Recordamos a Jaime Vadell, que encarna al vampiro, a Alfredo Castro, mayordomo y casi esclavo, el ruso blanco Fiodor, y a Antonia Zegers, que interpreta a una de las hijas de Pinochet, por su excelente colaboración en El club (2015) —filme de horror en una clave muy diferente, de hecho nos planteamos cómo habría sido su versión gótica—, mientras que el director carga a la joven y virginal Paula Luchsinger con el peso de ser la antagonista, la monja exorcista, la contable, la mano amiga y la hábil manipuladora del dictador y su parásita ávida prole, con la misión oculta de traspasar sus bienes a la Iglesia, la vampira por excelencia. Gloria Münchmeyer, conocida intérprete de series de televisión, será Lucía Hiriart.
Los diálogos son uno de los puntos fuertes del guion que Larraín firma junto a Guillermo Calderón (Una mujer fantástica, El club), donde brilla el humor negro. La forma de decir de los actores, sus palabras, el contexto y la planificación de las secuencias se entrelazan sin que su entorno pierda protagonismo. Sin palabras, con imágenes y hallazgos que perduran en nuestra memoria —desde el batido de corazón hasta la insolente incursión nocturna en la Moneda, para descubrir que todavía no tiene un busto en la galería de insignes—, los decorados hielan, provocándonos ese erizar de vello que sugieren los no lugares, las inmensas cocinas industriales abandonadas en las que la vida se reduce a un destilado mínimo plano de trabajo.

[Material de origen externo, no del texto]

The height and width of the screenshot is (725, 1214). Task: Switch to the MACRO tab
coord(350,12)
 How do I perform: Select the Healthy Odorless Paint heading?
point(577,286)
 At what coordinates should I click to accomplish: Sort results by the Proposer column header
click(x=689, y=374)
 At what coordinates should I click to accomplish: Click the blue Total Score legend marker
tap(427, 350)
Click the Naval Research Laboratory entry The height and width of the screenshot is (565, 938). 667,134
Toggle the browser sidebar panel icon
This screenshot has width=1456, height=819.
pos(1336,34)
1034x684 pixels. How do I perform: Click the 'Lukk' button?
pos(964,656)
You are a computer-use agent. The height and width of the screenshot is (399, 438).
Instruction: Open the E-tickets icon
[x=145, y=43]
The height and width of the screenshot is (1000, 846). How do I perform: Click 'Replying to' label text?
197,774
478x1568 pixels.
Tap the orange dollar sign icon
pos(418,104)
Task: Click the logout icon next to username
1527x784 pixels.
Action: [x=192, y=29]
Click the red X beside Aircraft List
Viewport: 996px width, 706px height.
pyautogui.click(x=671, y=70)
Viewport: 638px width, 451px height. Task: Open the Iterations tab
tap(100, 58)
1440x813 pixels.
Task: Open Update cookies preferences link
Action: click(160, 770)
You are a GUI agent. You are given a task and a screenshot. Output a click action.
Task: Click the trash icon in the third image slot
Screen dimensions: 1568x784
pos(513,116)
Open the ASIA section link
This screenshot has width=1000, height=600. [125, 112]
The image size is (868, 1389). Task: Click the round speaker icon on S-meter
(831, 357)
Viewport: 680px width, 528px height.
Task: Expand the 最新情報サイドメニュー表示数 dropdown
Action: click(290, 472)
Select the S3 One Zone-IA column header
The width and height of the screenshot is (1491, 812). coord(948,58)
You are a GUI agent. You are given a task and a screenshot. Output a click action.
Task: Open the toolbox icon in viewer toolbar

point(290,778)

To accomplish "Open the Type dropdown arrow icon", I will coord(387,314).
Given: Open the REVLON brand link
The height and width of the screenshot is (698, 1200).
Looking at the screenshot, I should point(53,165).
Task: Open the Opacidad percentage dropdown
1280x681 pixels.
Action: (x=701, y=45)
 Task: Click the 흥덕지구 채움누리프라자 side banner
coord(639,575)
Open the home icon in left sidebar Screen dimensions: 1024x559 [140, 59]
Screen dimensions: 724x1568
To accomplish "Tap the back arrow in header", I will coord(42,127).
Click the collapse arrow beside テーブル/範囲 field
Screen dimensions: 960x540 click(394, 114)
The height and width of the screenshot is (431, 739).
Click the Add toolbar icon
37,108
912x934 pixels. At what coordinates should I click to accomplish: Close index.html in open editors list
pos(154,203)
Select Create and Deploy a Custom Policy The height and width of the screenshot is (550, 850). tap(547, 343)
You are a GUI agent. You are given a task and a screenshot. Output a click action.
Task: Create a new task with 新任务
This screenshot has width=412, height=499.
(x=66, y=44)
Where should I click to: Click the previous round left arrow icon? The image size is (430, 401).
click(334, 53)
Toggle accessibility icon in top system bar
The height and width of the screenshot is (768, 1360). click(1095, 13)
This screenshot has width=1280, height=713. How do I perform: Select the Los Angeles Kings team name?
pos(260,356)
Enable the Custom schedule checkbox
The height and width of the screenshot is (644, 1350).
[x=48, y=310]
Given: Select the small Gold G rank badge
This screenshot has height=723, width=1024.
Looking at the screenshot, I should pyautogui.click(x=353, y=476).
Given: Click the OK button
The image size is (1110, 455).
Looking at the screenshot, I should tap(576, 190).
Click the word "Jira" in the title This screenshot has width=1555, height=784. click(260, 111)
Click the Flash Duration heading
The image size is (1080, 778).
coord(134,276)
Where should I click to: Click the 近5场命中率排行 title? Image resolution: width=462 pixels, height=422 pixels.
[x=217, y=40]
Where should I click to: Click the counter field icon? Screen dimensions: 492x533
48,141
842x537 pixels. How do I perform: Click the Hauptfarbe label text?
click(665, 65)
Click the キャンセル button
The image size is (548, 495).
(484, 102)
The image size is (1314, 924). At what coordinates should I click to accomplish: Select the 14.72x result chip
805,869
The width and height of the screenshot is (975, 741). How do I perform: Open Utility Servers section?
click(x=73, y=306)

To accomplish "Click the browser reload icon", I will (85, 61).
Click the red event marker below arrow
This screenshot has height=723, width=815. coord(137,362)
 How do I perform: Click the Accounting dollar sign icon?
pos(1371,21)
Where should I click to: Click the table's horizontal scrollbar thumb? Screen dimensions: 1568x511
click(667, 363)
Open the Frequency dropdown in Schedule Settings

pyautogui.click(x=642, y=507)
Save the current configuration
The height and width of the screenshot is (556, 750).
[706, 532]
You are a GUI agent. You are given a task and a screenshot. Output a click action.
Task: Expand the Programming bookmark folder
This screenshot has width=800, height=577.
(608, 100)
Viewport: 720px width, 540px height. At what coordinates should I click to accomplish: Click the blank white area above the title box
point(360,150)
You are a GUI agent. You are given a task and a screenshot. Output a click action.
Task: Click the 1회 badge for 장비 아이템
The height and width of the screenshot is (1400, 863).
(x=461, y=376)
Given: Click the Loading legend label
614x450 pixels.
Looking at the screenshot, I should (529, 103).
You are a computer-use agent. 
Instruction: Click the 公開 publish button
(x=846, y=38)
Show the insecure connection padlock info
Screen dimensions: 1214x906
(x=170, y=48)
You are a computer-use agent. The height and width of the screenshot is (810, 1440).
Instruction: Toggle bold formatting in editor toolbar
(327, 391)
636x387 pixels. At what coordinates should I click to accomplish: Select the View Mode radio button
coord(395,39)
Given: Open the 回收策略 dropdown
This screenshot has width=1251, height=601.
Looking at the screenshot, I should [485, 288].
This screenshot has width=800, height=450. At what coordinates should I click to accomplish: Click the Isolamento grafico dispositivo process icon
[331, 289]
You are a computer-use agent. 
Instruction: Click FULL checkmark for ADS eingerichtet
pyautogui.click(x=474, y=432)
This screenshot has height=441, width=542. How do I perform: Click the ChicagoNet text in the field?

Las desvencijadas boiseries, las lámparas de araña sobre mesas con sillas de plástico, la tarima hundida justo debajo del comedor, de la cama, como si una explosión hubiera destrozado el corazón de la casa —los espacios más cálidos—, las estancias antaño destinadas al ganado y ahora habitadas por infrahumanos, así como los apabullantes abrigos de pieles para ir por casa, convierten El conde en un Grey Gardens antártico, donde Edith Bouvier Beale y su hija Edie sustituyeran su excentricidad con inmoralidad y crueldad.
El alambique de Larraín trabaja duro para procesar el trauma nacional a través del recurso a los arquetipos, destacando las cualidades eternas de los malvados incapaces de sentir empatía, solo codicia y placer a cualquier precio. Más desatado que Sorrentino en El Divo (2008), y con más libertad creativa que en Spencer (2021) Jackie (2016) o Neruda (2016) el chileno se lanza al retrato de un icono y muestra que el mal es genérico pero la víctima es particular. El no muerto abandona su retiro para alimentarse periódicamente, sale por los aires, pero quienes le visitan deben desplazarse al inframundo, el Hades chileno envuelto en neblina. Los codiciosos hijos, la exorcista y, finalmente, el atajo de monjas cuyo raudo blanco inmaculado destaca en la grisura del paisaje, viajan en la lancha de un mayordomo Caronte, asumiendo el precio de descender al averno y seguir vivos (o creerlo).
Todo es mentira, los no muertos no salen de sus tumbas para surcar los cielos nocturnos, pero nos estremecen por su virtualidad, su capacidad latente de ser reales, a pesar de que su Transilvania no esté en los Cárpatos sino en Patagonia, o quizá en el 10 de Downing Street.